Dokument:

Weniger als die Hälfte der Beschäftigten in Deutschland arbeiten in Betrieben mit einem Branchentarifvertrag. Die Tarifbindung geht in der Privatwirtschaft seit Jahren zurück.
Nachdem die Tarifbindung in Deutschland in den Jahren 2020 und 2021 kurzzeitig stabil blieb, verlor sie im letzten Jahr wieder an Bedeutung: Im Jahr 2022 arbeiteten rund 43 Prozent der westdeutschen und etwa 33 Prozent der ostdeutschen Beschäftigten in einem Betrieb mit Branchentarifvertrag. Der bundesweite Durchschnitt lag bei 41 Prozent. Das zeigen Daten des IAB-Betriebspanels, die das Institut für Arbeitsmarkt- und Berufsforschung (IAB) veröffentlichte.
In der Gesamtwirtschaft sank demnach der Anteil der Beschäftigten in branchentarifgebundenen Betrieben von 1996 bis 2022 in Westdeutschland um insgesamt 26 Prozentpunkte, in Ostdeutschland – ausgehend von einem deutlich niedrigeren Niveau – um 23 Prozentpunkte. „Die sinkende Tarifbindung ist weitestgehend auf den Rückgang der Branchentarifbindung in der Privatwirtschaft zurückzuführen, denn im öffentlichen Sektor blieb diese weitgehend stabil“, berichtet IAB-Forscherin Susanne Kohaut.

Vorliegende Einträge:

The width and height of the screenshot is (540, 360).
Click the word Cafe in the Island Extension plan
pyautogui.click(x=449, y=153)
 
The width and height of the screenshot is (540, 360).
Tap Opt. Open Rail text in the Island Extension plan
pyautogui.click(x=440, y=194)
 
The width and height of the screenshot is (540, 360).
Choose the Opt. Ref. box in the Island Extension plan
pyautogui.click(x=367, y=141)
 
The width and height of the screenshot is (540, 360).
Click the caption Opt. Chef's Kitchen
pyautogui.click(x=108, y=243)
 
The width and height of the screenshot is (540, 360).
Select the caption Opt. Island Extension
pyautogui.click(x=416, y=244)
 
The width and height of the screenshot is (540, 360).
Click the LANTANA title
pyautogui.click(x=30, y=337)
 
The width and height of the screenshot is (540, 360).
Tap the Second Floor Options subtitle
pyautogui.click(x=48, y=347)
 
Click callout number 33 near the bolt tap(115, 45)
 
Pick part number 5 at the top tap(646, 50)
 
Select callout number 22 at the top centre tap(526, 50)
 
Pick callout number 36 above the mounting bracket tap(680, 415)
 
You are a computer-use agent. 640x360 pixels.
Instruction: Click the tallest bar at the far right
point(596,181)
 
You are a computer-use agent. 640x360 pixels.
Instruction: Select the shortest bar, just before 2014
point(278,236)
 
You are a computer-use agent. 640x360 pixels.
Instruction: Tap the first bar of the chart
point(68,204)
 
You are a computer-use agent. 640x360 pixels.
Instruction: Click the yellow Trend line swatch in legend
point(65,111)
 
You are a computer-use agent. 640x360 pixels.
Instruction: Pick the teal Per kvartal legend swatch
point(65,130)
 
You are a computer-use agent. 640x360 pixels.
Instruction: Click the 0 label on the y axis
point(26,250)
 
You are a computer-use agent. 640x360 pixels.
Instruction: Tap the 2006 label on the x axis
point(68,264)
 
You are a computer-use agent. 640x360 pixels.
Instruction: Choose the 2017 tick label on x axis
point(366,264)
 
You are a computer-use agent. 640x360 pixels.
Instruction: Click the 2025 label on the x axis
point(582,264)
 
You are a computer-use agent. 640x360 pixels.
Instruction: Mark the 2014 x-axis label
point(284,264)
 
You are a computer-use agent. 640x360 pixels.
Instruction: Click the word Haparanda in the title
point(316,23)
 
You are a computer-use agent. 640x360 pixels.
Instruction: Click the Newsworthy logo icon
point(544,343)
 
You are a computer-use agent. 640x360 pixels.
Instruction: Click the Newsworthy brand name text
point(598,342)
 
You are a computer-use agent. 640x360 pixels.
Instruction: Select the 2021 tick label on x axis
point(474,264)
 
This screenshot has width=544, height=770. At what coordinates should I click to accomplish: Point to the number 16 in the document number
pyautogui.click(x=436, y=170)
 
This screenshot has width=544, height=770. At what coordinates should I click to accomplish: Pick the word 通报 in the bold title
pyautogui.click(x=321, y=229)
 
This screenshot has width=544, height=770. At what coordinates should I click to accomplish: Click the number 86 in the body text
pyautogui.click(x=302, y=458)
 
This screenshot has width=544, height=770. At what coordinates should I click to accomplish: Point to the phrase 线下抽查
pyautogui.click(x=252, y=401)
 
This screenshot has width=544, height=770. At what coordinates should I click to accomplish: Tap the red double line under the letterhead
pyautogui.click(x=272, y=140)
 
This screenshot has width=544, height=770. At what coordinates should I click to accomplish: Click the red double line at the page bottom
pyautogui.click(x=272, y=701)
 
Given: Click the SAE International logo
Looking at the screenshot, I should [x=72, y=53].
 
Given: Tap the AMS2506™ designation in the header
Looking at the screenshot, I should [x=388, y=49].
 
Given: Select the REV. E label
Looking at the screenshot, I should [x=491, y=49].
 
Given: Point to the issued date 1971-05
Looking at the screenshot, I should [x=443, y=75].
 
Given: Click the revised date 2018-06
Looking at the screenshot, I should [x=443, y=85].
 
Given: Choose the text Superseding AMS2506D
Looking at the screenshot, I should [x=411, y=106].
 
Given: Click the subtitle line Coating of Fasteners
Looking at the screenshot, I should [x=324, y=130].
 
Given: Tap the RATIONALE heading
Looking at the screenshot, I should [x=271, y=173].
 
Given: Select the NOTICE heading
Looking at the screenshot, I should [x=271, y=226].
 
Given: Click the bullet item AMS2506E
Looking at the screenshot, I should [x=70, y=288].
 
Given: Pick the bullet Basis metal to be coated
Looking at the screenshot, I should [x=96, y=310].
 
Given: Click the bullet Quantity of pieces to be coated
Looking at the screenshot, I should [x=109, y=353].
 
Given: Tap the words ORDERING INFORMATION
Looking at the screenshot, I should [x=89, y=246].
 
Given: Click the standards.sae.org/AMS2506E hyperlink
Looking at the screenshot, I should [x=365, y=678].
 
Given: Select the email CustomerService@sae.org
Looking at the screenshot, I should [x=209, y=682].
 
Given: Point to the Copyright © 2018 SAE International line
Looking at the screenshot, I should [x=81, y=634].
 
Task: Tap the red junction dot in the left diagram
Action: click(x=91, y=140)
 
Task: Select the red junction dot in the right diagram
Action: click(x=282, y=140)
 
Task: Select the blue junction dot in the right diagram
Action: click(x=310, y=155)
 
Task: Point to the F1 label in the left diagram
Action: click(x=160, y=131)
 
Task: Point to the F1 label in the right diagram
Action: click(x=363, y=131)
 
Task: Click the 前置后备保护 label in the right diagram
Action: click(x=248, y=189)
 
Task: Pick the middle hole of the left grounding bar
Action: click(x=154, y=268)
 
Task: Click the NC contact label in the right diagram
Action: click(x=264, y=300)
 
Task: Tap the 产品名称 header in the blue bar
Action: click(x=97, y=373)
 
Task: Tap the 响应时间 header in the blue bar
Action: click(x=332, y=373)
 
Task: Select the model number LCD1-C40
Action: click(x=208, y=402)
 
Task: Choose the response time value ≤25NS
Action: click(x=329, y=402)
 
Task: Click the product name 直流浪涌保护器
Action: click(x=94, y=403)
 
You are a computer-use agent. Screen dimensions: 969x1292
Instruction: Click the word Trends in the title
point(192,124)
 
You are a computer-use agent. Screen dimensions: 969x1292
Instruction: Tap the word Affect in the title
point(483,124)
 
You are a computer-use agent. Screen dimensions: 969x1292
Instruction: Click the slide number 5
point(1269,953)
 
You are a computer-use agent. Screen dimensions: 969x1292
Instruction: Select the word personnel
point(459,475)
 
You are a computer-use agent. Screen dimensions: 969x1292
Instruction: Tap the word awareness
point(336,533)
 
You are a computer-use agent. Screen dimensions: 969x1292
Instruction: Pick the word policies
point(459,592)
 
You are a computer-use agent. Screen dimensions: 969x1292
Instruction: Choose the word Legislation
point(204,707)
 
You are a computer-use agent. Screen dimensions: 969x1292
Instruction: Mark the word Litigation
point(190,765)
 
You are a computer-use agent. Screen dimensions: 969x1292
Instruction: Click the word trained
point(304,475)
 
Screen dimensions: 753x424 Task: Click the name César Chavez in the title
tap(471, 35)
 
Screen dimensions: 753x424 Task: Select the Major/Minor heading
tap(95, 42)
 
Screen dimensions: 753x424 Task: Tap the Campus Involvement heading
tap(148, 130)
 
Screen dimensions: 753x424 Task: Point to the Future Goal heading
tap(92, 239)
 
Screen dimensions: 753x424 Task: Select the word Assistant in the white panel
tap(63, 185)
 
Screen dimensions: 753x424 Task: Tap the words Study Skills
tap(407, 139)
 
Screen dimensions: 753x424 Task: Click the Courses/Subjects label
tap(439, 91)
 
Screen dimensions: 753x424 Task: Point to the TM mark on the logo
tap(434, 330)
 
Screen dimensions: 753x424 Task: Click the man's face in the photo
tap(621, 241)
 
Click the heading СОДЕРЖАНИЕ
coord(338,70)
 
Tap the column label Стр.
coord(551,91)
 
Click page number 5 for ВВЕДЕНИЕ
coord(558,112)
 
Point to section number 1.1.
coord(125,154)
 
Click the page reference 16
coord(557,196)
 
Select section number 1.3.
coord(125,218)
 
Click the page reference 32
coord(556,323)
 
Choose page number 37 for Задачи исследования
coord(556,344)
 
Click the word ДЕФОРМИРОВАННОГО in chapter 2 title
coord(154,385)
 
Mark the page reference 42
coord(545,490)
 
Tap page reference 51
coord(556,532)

Die Aufgabe:
Schreibe den Text über die Tarifbindung in Deutschland im Anschluss an seinen letzten Satz weiter.

Ergebnis:
Auch die betriebliche Mitbestimmung durch Betriebs- und Personalräte ist laut IAB in Ost- wie in Westdeutschland seit Jahren tendenziell rückläufig, wenn auch mit leichten Stabilisierungstendenzen in Ostdeutschland. So arbeiteten in den Jahren 2021 und 2022 etwa 43 Prozent der Beschäftigten in Betrieben mit Betriebs- oder Personalrat. Gut 40 Prozent aller Beschäftigten arbeiteten in Betrieben, die weder tarifgebunden sind, noch über eine gesetzlich verankerte betriebliche Mitbestimmung verfügen. „Aus Sicht der Wissenschaft spricht einiges dafür, dass die betriebliche Mitbestimmung Vorteile mit sich bringt, gerade im Hinblick auf die wirtschaftliche Transformation und die Arbeits- und Fachkräftesicherung“, sagt IAB-Forscher Christian Hohendanner. Betriebe mit Betriebsrat wiesen im Durchschnitt eine höhere Produktivität auf, hätten weniger Personalfluktuation und böten höhere Löhne sowie mehr Arbeitszeitflexibilität. Für das IAB-Betriebspanel werden jährlich rund 15.500 Betriebe befragt.
red.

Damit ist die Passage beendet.